We’ve just celebrated Christmas and blasted fireworks joyously but can we pause and ask if these festivities were enjoyed with complete families; a child having his/her Mom and Dad at one place smiling and embracing the moment with both of them wishing him/her a happy 2018 without the use of bloody phones/Video Calls/Skype/ WhatsApp when conveying the words and love?
How many parents were denied by others to spend the festive season with their children? Denied, is the word I used! Stay with me, I am not talking about one parent who was unable to be there because of working away commitments or bereavement. I am talking about breakups, separations and divorces. Lord have mercy!
Between being ignorant and naive exists an invisible and very tiny area habited by a huge and continuously growing population. It isn't easy and maybe also not important to figure out how such a number of people fit in such a small space without any of them complaining about discomfort. Stupidity; is what that area is called. People believe that by giving birth to a baby automatically says that they love that offspring.
I would've been tempted to blame this on social media and the forever sprouting populist stances and statements but the issue draws its roots far deeper.
On the African point of view men/fathers have always played a very small role in the bringing up of children and those who showed enthusiasm, pushing an envelope a little further were and are still side eyed and told to bloody straighten up; it is a woman’s responsibility! It became a norm and ridiculous narrative that women/mothers need not be questioned about their love for their children but men/fathers must be tucked under the magnifying glass a little.
Mothers are always the reason why many fathers do not spend family holidays with their children and yet they claim that they love their children. How can you claim to love your children when you exclude and diminish the role and existence of their father? Does anyone feel uncomfortable if we take a quick and short dive on this in hope that things change for better?
That uncomfortable feeling is nothing compared to the pain, depression and loneliness which is felt annually by the fathers who are denied time with their children. It is also nothing when compared to the damage occurring in the child’s perspective of love, companionship/marriage and parenting. Let’s not forget that children learn faster from observing actions than listening to what they are told.
Anyone claiming to have successfully untangled their children from the love of their fathers must admit that it isn't love that they replaced to form that ‘transition’. You can only get happiness when giving it and not by taking it from others. While you as a mother believe that you are wining, please note that it isn't only your opponent/the father who is losing but also the very same child you are selfishly keeping away from his/her father. The social science research is clear that children develop best and enjoy a healthier psycho-socio outcome as adults when they have secure relationships to both parents.
Bartenders across the UK have grown thick skin especially for Christmas as they forever have to lend an ear to all those drunk fathers gabbing about their feelings for not being able to be see their children on Christmas morning and with some voicing their worries of how they would get through 2018 as there is no sign of hope that the mothers of their children would let them love the children and not only see them on very unfair stated visitation rights which are so brief that the pain is sustained more than not seeing the children at all.

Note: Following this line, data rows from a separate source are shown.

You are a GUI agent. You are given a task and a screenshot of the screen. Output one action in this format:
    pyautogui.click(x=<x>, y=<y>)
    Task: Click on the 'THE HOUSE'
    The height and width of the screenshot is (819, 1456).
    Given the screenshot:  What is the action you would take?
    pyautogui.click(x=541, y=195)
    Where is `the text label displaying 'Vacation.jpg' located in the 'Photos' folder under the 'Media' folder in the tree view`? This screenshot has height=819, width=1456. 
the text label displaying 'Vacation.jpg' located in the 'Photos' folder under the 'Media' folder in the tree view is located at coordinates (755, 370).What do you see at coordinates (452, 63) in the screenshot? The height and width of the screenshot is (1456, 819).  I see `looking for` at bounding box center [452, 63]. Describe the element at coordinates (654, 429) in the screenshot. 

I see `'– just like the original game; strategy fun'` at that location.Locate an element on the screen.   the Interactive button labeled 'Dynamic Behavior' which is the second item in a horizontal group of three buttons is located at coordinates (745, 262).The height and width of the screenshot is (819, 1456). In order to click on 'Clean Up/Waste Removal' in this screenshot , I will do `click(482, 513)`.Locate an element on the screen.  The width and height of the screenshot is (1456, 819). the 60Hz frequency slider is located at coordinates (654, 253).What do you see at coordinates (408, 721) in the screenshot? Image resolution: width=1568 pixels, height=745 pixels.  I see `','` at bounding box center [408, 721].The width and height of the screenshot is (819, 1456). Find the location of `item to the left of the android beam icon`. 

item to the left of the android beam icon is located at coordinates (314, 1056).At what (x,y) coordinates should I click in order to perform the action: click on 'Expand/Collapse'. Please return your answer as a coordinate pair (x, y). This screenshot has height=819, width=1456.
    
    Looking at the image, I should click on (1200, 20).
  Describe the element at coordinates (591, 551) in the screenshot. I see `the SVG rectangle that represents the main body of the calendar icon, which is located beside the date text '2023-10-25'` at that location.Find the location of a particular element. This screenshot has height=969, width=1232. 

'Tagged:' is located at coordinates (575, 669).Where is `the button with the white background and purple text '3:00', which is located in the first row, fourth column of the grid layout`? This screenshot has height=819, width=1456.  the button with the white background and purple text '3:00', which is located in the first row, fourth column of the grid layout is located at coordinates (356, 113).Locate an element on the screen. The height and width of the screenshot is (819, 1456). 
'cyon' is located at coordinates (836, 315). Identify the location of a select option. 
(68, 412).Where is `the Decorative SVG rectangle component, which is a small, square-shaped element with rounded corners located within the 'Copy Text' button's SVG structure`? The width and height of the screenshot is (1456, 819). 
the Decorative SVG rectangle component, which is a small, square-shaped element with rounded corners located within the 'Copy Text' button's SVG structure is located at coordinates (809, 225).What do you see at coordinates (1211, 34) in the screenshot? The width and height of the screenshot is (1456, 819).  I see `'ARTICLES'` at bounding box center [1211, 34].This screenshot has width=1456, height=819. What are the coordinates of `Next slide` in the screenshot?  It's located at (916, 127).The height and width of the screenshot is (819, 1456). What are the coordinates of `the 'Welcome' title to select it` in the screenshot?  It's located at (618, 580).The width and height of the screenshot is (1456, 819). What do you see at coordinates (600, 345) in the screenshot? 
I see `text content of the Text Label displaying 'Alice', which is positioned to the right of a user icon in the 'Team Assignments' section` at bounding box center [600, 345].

While everyone become anxious and looking forward to Christmas when it is only a few days away, these fathers do not join but sink their hearts in sadness at the reality that once again they would not be with their children. The feelings are extremely hard to hide and those who look like they can, it is only because they are with company that doesn't know them well.
As much as your child will remain as your child to you, you should not forget that children grow and as they do, they also learn to distinguish between what is real to what is not as they learn the truth. Absent-fathers has become some kind of a norm and expected social epidemic in society but having women/mothers contributing to the severity of it is not just cruel and disgusting but an ultimate catastrophe.
It is only proper to employ wisdom as you grow than when you are older or you will risk being perceived as been a horrible parent whom your very own children would not want near their own; your grand children obviously!